En salle

10 juin 2022

La tribune de dupes des économistes de Nupes

 


Je ne sais pas si l’économie est vraiment une science comme les autres. Par exemple, les mathématiques ne reposent sur une aucune dose d’idéologie contrairement à notre brave économie qui, en outre, a surtout comme support l’observation du passé. En outre, il n’est pas compliqué de déduire que les investissements publics dopent l’économie mais on sait difficilement à quel moment on va se prendre le retour de bâton. Enfin, s’il me fallait des signatures pour une tribune d’économistes pour défendre un programme de gauche, j’écrirais à 200 professeurs d’économie travaillant dans le secteur public : de toute manière, ils sont de gauche. Y trouver 170 signataires est assez facile. C’est sans doute ce qu’on fait les lascars à l’origine de celle parue hier dans le JDD. C’est encore plus facile de faire un tweet pour indiquer que 172 économistes ont signé ce machin. De toute manière, seuls des nupéssiens et des andouilles comme moi vont lire ce truc.

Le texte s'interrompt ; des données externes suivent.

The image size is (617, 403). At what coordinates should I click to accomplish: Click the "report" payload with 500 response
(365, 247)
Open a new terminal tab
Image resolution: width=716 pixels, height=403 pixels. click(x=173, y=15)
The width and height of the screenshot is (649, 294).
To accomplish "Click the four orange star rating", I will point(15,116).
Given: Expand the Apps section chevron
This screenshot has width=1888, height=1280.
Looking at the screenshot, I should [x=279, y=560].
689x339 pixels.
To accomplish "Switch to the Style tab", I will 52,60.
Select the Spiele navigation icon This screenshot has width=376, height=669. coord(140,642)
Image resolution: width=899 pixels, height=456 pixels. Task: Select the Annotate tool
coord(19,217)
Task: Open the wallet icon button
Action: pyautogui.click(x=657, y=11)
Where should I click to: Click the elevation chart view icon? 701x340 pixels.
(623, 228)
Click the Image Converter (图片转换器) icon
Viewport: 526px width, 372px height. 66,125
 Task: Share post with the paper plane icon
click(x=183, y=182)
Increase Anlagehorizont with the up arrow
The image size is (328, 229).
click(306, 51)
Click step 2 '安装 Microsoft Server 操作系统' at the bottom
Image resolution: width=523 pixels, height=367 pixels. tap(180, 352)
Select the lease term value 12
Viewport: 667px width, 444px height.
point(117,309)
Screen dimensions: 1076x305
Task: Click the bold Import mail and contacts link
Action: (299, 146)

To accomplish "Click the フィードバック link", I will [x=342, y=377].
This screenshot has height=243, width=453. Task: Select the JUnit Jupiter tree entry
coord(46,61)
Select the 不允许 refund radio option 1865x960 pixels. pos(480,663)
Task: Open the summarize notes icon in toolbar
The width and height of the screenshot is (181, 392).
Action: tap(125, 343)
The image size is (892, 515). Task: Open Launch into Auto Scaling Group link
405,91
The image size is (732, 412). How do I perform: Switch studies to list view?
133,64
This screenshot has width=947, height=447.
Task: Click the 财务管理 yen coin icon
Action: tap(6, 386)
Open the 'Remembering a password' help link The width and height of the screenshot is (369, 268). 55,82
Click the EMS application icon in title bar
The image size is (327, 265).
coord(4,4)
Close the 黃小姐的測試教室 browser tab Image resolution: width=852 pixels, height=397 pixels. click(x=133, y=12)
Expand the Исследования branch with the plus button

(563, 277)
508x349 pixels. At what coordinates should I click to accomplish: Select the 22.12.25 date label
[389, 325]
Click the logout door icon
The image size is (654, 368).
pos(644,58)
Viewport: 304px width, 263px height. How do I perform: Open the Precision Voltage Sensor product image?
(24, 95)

Le projet de Nupes étant de gauche, la plupart des mesures vont être approuvées par les gens de gauche mais le diable se cache dans les détails.

« Les investissements concernant la reconstruction des services publics et la transition écologique nécessitent des financements. L’option choisie est d’abord celle de la justice sociale au service de l’efficacité. Une fiscalité plus progressive sur les revenus et les patrimoines, le rétablissement de l’ISF et la suppression de la flat tax ainsi que la lutte contre la fraude permettront de dégager des ressources supplémentaires importantes et de limiter le recours à l’endettement. » Vous pouvez relire mon blog : je suis pour tout cela (je ne suis pas un grand fan de l’ISF mais je défends souvent les autres machins). Par contre, je ne vois pas pourquoi la lutte contre la fraude fonctionnerait plus qu’avec d’autres gouvernement.

Nous avons donc là une grosse supercherie : la seule conclusion possible est que le programme n’est pas financé et que, si la lutte contre la fraude ne fonctionne pas, on va droit dans le mur.

Ensuite : « Si l’effort prévu est substantiel pour les plus favorisés, en particulier pour les riches héritiers, les impôts seront constants ou en baisse pour 90 % de la population. » La stigmatisation d’une partie de la population est évidente et elle n’est pas délirante : les héritiers ne méritent pas leur fortune et les taxer plus n’est moralement pas condamnable de même que la taxation des « geonpis » au début du quinquennat d’Hollande.

On sait où ça a mené.

 

Toute la tribune doit dont être étudiée. Cela commence très fort : « Pour la première fois au XXIè siècle, la gauche en France est rassemblée pour mettre en œuvre une rupture avec le néolibéralisme. » Il faut bien une introduction à un texte. Regardez celle de mon billet où je fais semblant de conchier les économistes… Seulement, là, il y a une série de mensonge. Ce n’est pas la première fois, bien évidemment mais ne refaisons pas l’histoire. Il se trouve, quand même, que la gauche n’est pas rassemblée. Nous avons une espèce de conglomérat qui rassemble un peu moins de 30% de la population (29% exactement en moyenne des sondages depuis la présidentielle mais 26,4 pour ceux de juin : la dynamique est en baisse malgré l’activité frénétique). C’est mal, de mentir. La vérité est que la gauche rassemblée devrait être à plus de 40 points et que nous avons là, la plus faible proportion d’électeurs se déclarant à gauche depuis le début de la Cinquième (à part 2017).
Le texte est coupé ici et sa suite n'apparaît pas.